Activists from Zambia, Indonesia, Turkey, Finland, Brazil, and the United States were awarded the 2023 Goldman Environmental Prize on Monday for fighting destructive mining projects, working to protect imperiled marine ecosystems, shielding Indigenous land from corporate plunder, and holding a powerful plastics company accountable for dumping toxic waste on Texas’ Gulf Coast.
“Now that the world has awakened to acute environmental crises like climate change, fossil fuel extraction, and pollution of our air and water, we are much more aware of our connections to each other and to all life on the planet,” said John Goldman, president of the Goldman Environmental Foundation. “A grassroots activist in Malawi working to combat plastic pollution in her own country is directly connected to us, and vice versa; and she has much to teach us about how we can do that work at home, where we live. This work, and our fates, are all intertwined.”

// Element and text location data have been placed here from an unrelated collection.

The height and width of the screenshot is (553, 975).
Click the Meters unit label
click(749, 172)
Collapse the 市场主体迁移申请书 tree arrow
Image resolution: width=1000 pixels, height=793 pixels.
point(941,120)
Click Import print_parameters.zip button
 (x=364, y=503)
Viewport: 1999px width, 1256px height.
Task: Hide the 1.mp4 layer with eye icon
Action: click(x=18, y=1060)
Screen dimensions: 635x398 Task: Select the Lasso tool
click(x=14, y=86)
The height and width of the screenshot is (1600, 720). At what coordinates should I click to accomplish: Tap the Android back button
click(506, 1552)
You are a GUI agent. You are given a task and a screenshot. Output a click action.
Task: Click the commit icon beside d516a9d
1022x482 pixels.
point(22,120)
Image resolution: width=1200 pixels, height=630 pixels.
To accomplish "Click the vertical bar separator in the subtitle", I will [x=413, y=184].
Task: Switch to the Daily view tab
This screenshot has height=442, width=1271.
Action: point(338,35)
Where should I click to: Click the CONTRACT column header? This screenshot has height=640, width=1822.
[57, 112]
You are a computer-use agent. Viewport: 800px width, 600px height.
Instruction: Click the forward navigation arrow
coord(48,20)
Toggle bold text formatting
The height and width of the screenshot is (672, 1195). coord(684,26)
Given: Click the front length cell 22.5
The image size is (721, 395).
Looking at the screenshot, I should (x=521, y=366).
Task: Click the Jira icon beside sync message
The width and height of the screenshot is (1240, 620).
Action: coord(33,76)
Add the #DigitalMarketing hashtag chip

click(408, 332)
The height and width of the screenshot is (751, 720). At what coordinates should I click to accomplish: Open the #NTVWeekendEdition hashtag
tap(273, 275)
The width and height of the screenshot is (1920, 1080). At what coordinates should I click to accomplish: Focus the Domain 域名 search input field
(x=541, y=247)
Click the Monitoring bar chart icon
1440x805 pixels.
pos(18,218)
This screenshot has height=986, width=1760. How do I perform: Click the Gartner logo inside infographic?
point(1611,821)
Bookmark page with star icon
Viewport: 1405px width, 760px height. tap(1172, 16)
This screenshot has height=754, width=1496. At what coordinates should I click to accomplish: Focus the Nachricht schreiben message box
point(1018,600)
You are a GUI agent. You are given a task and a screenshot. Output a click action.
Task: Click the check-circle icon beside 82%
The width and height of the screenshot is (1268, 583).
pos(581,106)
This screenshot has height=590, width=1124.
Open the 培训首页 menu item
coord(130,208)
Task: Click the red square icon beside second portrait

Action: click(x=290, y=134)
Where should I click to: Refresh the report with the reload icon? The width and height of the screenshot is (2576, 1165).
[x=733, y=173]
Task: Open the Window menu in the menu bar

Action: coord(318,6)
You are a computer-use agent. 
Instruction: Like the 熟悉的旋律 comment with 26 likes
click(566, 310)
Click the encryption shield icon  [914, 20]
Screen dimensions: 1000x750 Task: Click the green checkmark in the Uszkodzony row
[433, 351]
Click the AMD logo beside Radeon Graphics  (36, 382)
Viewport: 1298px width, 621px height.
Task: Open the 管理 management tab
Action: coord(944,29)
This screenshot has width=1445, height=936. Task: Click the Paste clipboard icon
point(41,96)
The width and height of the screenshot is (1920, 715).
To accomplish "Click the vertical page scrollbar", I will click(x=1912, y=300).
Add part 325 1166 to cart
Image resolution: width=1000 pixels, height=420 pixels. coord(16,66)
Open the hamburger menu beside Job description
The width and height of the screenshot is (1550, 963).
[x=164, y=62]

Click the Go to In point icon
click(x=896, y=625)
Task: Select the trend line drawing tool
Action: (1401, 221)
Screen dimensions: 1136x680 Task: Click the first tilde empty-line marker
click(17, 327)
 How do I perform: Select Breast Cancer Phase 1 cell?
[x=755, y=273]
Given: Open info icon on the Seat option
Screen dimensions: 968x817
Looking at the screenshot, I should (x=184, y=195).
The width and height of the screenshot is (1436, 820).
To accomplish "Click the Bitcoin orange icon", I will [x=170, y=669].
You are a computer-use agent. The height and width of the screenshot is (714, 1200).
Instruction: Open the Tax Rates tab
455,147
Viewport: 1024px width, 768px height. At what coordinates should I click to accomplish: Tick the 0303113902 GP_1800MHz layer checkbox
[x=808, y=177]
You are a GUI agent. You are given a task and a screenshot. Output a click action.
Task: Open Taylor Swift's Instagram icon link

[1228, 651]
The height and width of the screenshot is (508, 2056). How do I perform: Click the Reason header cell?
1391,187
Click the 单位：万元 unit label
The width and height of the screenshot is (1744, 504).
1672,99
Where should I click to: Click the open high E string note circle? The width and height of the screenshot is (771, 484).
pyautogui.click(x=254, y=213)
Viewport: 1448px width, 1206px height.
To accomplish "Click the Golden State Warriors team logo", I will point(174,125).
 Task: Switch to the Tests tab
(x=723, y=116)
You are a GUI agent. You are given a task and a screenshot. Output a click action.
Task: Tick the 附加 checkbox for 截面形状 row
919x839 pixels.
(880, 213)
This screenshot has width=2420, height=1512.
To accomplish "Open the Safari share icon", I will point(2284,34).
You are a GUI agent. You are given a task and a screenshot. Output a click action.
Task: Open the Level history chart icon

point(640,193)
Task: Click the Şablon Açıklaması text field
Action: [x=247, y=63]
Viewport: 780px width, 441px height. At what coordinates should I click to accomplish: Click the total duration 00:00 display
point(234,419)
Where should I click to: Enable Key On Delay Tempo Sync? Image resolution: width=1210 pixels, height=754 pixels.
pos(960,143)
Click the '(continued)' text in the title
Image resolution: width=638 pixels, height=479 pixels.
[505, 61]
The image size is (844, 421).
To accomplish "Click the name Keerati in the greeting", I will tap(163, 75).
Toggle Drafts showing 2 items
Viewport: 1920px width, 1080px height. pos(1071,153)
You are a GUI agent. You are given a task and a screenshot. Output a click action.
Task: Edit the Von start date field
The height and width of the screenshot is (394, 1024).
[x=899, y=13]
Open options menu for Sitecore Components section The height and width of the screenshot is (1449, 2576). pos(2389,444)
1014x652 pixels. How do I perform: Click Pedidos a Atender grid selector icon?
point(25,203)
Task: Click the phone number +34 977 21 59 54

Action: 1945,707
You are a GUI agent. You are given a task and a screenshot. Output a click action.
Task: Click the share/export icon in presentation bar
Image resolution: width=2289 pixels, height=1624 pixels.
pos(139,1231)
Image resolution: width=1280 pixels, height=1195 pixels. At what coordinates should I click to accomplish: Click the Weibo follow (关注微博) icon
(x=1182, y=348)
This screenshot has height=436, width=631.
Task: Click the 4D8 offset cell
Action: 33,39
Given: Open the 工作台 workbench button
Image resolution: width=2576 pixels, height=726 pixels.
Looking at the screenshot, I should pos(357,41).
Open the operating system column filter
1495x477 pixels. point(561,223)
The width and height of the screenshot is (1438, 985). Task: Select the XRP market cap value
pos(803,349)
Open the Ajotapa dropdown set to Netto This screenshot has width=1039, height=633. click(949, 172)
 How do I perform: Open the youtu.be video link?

This year’s recipients of the prize, awarded annually to grassroots campaigners from the world’s six inhabited continents, were Chilekwa Mumba of Zambia, Zafer Kizilkaya of Turkey, Tero Mustonen of Finland, Delima Silalahi of Indonesia, Alessandra Korap Munduruku of Brazil, and Diane Wilson of the United States.
In 2019, Wilson—a fourth-generation shrimper—won a $50 million settlement in a landmark case against the petrochemical behemoth and notorious polluter Formosa Plastics. The Texas Tribunenoted that the 2019 settlement, which a judge ordered the company to place in a trust devoted to habitat restoration and other efforts on the Texas Gulf Coast, was “the largest in U.S. history involving a private citizen’s lawsuit against an industrial polluter under federal clean air and water laws.”
Other Goldman prize recipients helped score victories against powerful companies.
Alessandra Korap Munduruku of Brazil “organized community efforts to stop mining development by British mining company Anglo American in Brazil’s Amazon rainforest,” forcing the firm to “withdraw 27 approved research applications to mine inside Indigenous territories,” the Goldman Environmental Foundation noted.
Chilekwa Mumba of Zambia, for his part, coordinated legal action against Vedanta Resources, the United Kingdom-based parent company of a massively polluting mining operation in the African nation’s Copperbelt Province.
“Chilekwa’s victory in the U.K. Supreme Court set a legal precedent—it was the first time an English court ruled that a British company could be held liable for the environmental damage caused by subsidiary-run operations in another country,” the Goldman Environmental Foundation said. “This precedent has since been applied to hold Shell Global—one of the world’s 10 largest corporations by revenue—liable for its pollution in Nigeria.”